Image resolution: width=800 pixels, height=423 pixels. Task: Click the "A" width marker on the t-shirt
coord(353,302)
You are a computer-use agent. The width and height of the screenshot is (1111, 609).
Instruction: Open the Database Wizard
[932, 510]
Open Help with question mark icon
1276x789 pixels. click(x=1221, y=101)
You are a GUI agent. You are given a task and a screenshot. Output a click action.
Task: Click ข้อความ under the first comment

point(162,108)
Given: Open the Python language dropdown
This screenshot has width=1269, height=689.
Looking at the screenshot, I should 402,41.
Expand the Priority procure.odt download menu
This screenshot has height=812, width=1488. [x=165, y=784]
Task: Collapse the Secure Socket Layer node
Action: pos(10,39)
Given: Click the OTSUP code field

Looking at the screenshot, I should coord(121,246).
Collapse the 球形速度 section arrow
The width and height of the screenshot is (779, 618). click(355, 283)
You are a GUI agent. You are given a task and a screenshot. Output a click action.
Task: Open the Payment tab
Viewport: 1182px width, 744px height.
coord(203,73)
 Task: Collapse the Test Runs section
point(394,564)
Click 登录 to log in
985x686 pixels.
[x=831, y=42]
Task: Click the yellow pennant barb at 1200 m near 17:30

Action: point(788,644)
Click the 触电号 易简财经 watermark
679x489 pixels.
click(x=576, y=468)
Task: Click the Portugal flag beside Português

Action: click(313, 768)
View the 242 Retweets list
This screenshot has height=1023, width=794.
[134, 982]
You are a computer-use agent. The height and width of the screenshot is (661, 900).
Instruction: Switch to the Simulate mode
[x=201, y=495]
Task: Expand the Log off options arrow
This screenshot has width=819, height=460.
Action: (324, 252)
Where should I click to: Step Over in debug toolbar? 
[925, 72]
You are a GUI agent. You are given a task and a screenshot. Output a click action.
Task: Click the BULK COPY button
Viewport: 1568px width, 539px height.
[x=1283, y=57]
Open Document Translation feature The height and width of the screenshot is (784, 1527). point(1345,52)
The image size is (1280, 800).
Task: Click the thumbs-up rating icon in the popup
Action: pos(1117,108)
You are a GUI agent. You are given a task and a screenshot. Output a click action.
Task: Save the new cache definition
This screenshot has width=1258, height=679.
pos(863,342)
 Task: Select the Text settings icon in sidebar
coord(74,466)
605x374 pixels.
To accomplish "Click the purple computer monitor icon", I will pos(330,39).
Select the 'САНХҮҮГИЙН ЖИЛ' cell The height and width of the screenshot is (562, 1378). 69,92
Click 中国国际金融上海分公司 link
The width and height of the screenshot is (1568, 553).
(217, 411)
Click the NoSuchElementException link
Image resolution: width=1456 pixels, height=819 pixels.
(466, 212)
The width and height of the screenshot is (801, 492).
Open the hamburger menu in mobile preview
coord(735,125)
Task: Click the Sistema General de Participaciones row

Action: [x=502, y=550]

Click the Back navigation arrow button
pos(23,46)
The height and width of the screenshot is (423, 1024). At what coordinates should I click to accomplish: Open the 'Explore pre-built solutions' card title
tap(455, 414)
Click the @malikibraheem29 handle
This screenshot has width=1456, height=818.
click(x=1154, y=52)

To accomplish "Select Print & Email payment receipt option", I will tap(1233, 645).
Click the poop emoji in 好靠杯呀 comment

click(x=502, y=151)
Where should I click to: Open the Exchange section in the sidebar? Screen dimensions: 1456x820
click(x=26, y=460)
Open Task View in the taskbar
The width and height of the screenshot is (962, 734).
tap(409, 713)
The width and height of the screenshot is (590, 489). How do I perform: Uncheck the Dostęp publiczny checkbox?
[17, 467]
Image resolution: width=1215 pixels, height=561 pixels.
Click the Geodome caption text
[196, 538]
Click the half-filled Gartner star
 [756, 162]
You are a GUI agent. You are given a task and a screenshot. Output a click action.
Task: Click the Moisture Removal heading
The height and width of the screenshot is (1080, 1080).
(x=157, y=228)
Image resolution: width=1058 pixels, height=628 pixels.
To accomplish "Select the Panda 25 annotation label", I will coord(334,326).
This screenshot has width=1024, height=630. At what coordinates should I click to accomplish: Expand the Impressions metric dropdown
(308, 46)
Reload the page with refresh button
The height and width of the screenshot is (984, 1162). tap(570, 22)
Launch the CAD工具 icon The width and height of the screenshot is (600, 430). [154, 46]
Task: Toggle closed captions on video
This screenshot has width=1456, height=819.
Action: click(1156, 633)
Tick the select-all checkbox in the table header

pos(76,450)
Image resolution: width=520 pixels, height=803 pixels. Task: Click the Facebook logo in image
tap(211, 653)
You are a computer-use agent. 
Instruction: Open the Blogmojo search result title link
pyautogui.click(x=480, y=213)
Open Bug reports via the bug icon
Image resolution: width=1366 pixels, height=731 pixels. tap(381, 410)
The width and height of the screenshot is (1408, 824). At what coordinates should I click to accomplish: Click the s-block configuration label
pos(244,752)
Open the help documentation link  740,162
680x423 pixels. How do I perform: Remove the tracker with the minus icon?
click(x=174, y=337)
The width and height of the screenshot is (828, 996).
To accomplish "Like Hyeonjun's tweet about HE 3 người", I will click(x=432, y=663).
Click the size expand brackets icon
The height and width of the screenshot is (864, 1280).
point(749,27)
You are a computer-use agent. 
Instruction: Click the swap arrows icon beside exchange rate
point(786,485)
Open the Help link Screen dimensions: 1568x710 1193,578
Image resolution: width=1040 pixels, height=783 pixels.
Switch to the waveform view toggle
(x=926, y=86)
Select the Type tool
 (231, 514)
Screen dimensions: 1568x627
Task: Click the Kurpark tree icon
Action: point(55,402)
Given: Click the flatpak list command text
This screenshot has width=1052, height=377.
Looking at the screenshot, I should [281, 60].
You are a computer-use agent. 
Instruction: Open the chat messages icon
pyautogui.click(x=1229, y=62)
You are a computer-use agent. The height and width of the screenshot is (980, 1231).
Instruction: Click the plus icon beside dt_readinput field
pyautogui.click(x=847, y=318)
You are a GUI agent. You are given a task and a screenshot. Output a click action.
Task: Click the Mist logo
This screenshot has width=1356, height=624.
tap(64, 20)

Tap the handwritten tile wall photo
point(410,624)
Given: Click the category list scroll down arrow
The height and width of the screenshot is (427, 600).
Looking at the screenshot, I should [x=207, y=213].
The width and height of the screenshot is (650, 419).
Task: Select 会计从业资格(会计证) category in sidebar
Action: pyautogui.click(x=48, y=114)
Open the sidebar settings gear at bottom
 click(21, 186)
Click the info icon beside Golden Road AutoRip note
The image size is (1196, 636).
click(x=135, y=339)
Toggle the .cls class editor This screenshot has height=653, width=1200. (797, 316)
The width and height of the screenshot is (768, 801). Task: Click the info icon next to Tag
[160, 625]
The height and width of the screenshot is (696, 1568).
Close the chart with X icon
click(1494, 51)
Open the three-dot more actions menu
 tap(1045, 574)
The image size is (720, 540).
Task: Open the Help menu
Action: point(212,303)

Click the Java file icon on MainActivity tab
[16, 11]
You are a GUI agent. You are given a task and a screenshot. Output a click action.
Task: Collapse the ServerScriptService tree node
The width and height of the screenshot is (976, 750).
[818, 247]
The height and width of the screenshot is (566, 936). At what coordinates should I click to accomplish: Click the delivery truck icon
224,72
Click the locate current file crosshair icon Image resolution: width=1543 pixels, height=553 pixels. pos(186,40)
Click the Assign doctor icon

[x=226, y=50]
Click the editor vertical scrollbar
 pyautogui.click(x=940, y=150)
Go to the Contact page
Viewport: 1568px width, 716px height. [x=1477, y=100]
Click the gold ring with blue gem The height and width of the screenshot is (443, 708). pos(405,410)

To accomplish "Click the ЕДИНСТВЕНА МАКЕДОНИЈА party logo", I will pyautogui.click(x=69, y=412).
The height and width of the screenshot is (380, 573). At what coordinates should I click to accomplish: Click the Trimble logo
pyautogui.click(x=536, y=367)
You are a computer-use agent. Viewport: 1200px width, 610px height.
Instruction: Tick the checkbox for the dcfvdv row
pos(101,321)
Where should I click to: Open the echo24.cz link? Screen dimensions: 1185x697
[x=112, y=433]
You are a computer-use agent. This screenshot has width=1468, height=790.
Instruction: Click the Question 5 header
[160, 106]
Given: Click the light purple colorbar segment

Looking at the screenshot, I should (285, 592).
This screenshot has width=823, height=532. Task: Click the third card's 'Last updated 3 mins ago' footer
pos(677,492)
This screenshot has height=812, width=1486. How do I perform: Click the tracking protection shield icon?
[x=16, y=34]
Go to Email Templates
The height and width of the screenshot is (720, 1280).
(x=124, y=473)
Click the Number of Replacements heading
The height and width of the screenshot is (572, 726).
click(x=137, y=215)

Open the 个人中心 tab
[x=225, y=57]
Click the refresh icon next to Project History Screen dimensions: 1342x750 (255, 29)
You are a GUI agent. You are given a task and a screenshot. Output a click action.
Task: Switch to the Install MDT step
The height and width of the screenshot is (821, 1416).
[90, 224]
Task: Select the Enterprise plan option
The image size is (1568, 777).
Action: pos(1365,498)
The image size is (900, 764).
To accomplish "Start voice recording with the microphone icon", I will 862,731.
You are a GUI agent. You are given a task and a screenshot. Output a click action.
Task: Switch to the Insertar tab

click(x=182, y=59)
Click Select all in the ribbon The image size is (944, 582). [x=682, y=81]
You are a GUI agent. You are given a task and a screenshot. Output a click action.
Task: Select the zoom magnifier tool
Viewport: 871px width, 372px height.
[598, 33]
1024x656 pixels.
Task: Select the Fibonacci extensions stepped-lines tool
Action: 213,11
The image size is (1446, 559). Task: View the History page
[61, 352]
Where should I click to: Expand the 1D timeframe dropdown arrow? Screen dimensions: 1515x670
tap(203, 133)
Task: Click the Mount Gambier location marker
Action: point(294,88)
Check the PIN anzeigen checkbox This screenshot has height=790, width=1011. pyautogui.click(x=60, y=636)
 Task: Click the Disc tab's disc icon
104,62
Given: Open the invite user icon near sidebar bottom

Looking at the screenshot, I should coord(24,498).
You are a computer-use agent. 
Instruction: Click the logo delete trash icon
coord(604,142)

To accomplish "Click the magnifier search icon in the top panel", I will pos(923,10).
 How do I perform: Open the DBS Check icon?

* [Objective]: Can you lay out the items from the line with "Task: Click the Portugal" up to and including the line with "coord(735,125)" as a numbered list, leaving out blank lines?

* [Task answer]:
1. Task: Click the Portugal flag beside Português
2. Action: click(313, 768)
3. View the 242 Retweets list
4. This screenshot has height=1023, width=794.
5. [134, 982]
6. You are a computer-use agent. The height and width of the screenshot is (661, 900).
7. Instruction: Switch to the Simulate mode
8. [x=201, y=495]
9. Task: Expand the Log off options arrow
10. This screenshot has width=819, height=460.
11. Action: (324, 252)
12. Where should I click to: Step Over in debug toolbar? 
13. [925, 72]
14. You are a GUI agent. You are given a task and a screenshot. Output a click action.
15. Task: Click the BULK COPY button
16. Viewport: 1568px width, 539px height.
17. [x=1283, y=57]
18. Open Document Translation feature The height and width of the screenshot is (784, 1527). point(1345,52)
19. The image size is (1280, 800).
20. Task: Click the thumbs-up rating icon in the popup
21. Action: pos(1117,108)
22. You are a GUI agent. You are given a task and a screenshot. Output a click action.
23. Task: Save the new cache definition
24. This screenshot has width=1258, height=679.
25. pos(863,342)
26.  Task: Select the Text settings icon in sidebar
27. coord(74,466)
28. 605x374 pixels.
29. To accomplish "Click the purple computer monitor icon", I will pos(330,39).
30. Select the 'САНХҮҮГИЙН ЖИЛ' cell The height and width of the screenshot is (562, 1378). 69,92
31. Click 中国国际金融上海分公司 link
32. The width and height of the screenshot is (1568, 553).
33. (217, 411)
34. Click the NoSuchElementException link
35. Image resolution: width=1456 pixels, height=819 pixels.
36. (466, 212)
37. The width and height of the screenshot is (801, 492).
38. Open the hamburger menu in mobile preview
39. coord(735,125)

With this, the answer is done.